Sorry I can’t point you to any links where I’ve gone on and on about this at length, but you get the idea. This Ryan Stiles sketch on the blog today is a 25 minute sketch I did while I stopped the show. I knew I wanted to be fussy with the detail in the crown, and wanted to get a likeness, and do a little painting. But even so the sketch is less than 10 minutes and most of the time was spent on the water odor, and letting first layers of watercolor dry of course.
So your intention for the final piece will be a factor in your decision to let the show run or stop it.
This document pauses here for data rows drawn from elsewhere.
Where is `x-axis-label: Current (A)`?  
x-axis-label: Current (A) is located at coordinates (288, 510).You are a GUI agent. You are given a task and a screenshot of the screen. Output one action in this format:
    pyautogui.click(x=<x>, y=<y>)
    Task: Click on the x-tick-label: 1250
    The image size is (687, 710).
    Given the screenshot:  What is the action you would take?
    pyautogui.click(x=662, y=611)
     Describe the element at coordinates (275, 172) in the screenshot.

The previous blog post’s image (Feb. 10, 2023) is an example of letting the show run and getting what I could. The image is very small so not a lot of area to cover, I worked from the outside in, head shape to features, hitting the hair immediately as that was what was important to me, and then just got the rest of the outline down and by the time this guy moved off the screen, coming back for another few seconds of view and then gone, I had enough on my page to finish the details “from memory.” And by that I mean, I knew where I wanted the light. I didn’t get a likeness of this guy and wasn’t concerned. I just wanted that funky hair, and got it.
Hope that helps.
Thank you for the really extended response. I’ll work on improving my visual memory which will help me in other instances also. Perhaps it has deteriorated from earlier days when I seemed to be able to do better with unstopped video. I agree that when unstopped, your sketch resembles normal life sketching, except that on video, the view seems to move from character to character more than my attention would move from character to character in normal life.
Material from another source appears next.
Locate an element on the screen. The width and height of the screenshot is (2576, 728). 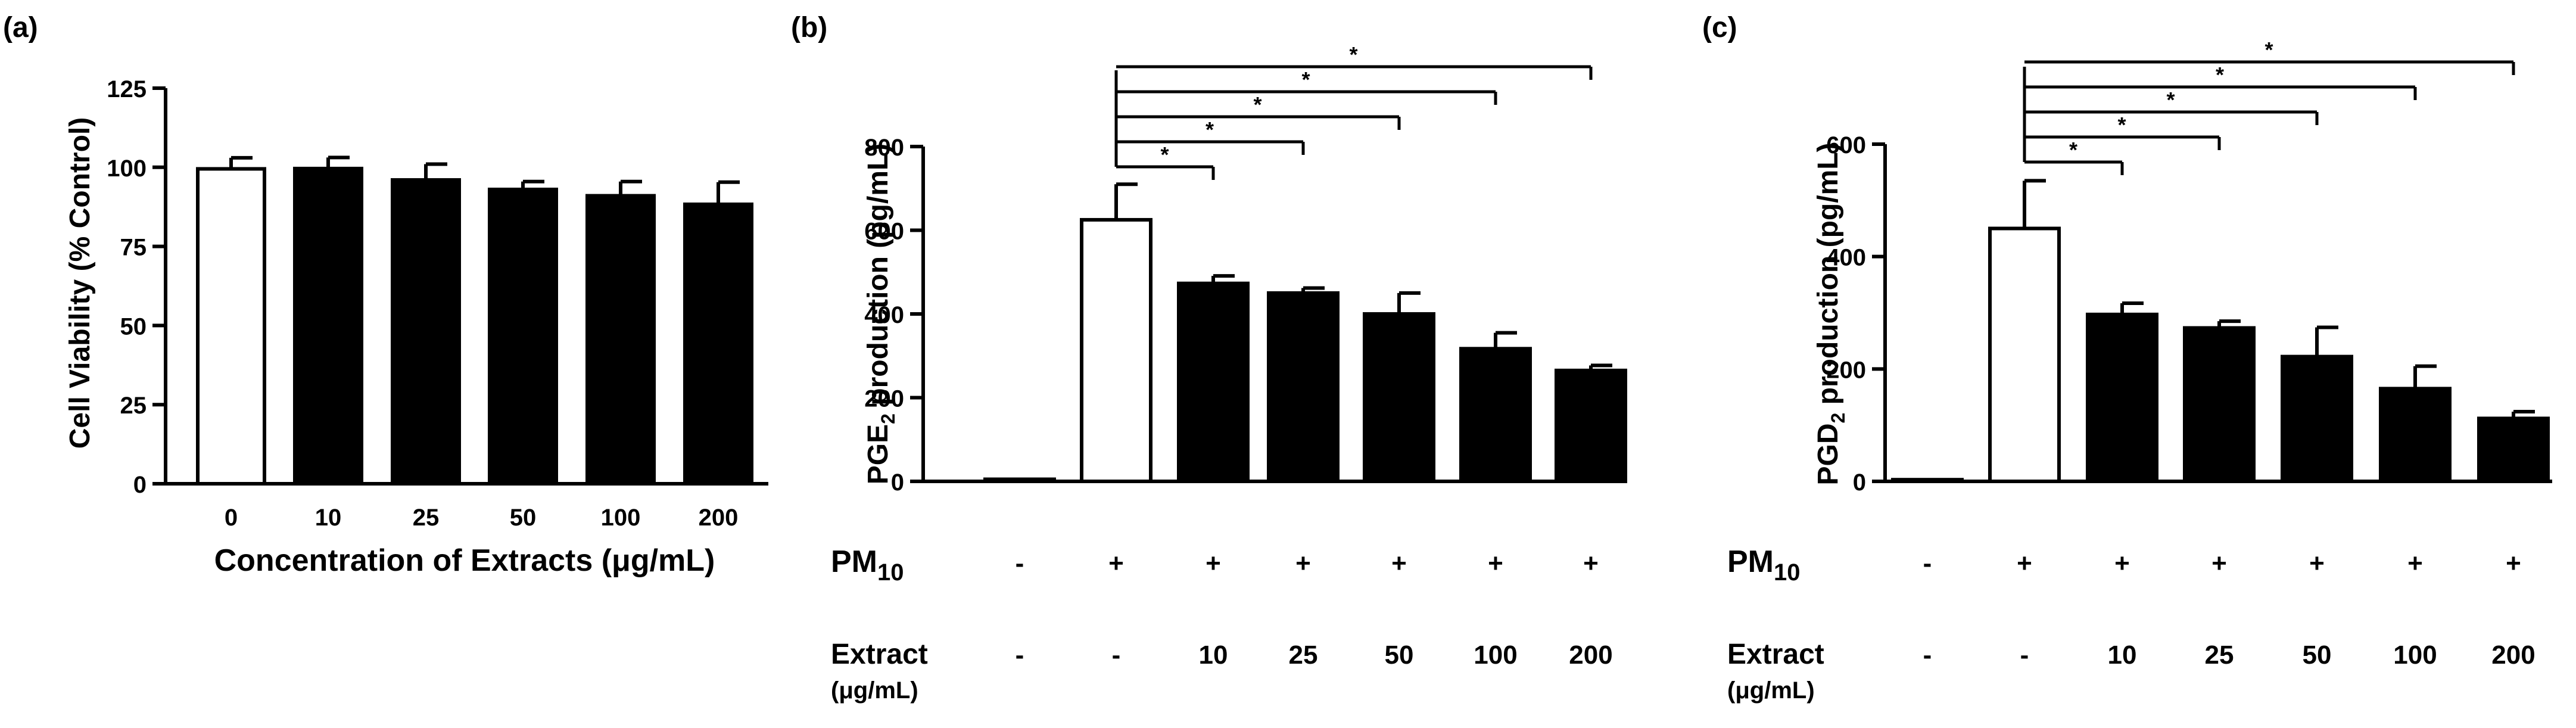
y-axis-label: Cell Viability (% Control) is located at coordinates (80, 283).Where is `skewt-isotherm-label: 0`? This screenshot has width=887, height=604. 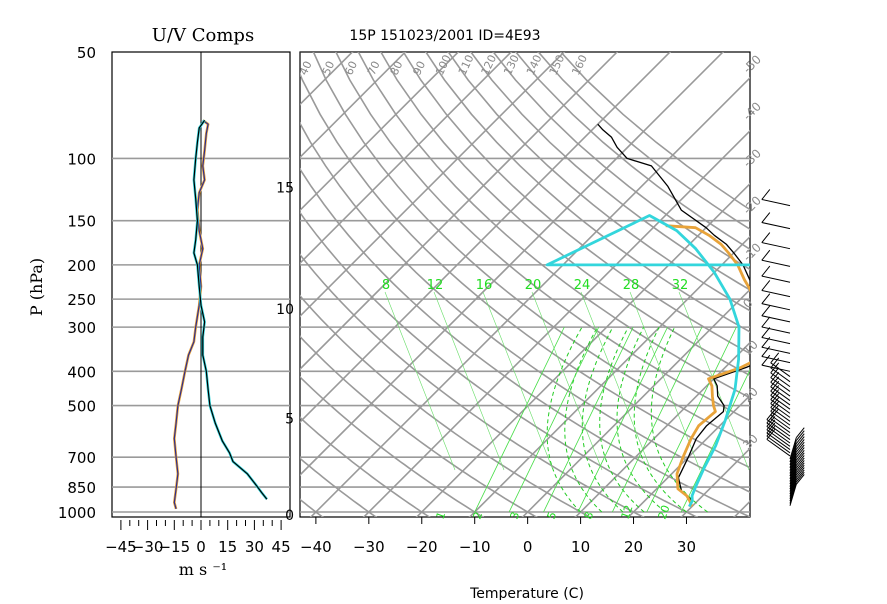 skewt-isotherm-label: 0 is located at coordinates (748, 304).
Sandee the trick to keeping the video running and useful for sketching lies in picking shows which will hold on “characters” longer and not constantly cut away. I have found that nature shows are typically a good bet as they follow animals around. Additionally talk shows are good if you want to keep referring to faces because if you have a host and a guest the cameraman may cut between the two often, but if you keep looking up (and I tend not to look at my page much), you keep seeing the same face again and again. Yes the person will be talking and not sitting still for you, but you can start to work on feature placement and work on those skills.
Think of it like sketching chickens at the State Fair. Start a page with a few lines for the first face, when the camera goes to the host start a new portrait for the host, when it goes back to the guest work on that portrait again, and keep doing that for as long as the guest (or host) is on. I actually have a post on this with examples, but it’s in the archive so I can only explain it.
It’s a lot of fun to work that way, and it’s really good practice for sketching people at weddings, family dinners, get togethers and such, where everyone is interacting all the time, not sitting quietly (like people waiting for trains and planes and such would be doing).
Have fun. In no time you’ll have a list of go-to shows that have camera action that suits your intentions. Some of the talk shows even show the full person/guest seated and so while it isn’t an “action” sketch you can at least work on the gesture of their body as they talk.
P.S. One show just popped into my head, one of my favorites for sketching and letting the video run—”Perry Mason” the original one with Raymond Burr. It’s black and white film so great for values and the cameras were really heavy back then so they tend to do a little zooming in and out, but there isn’t a lot of blocking and moving about in a scene. So if you’re patient the camera will keep coming back to your character.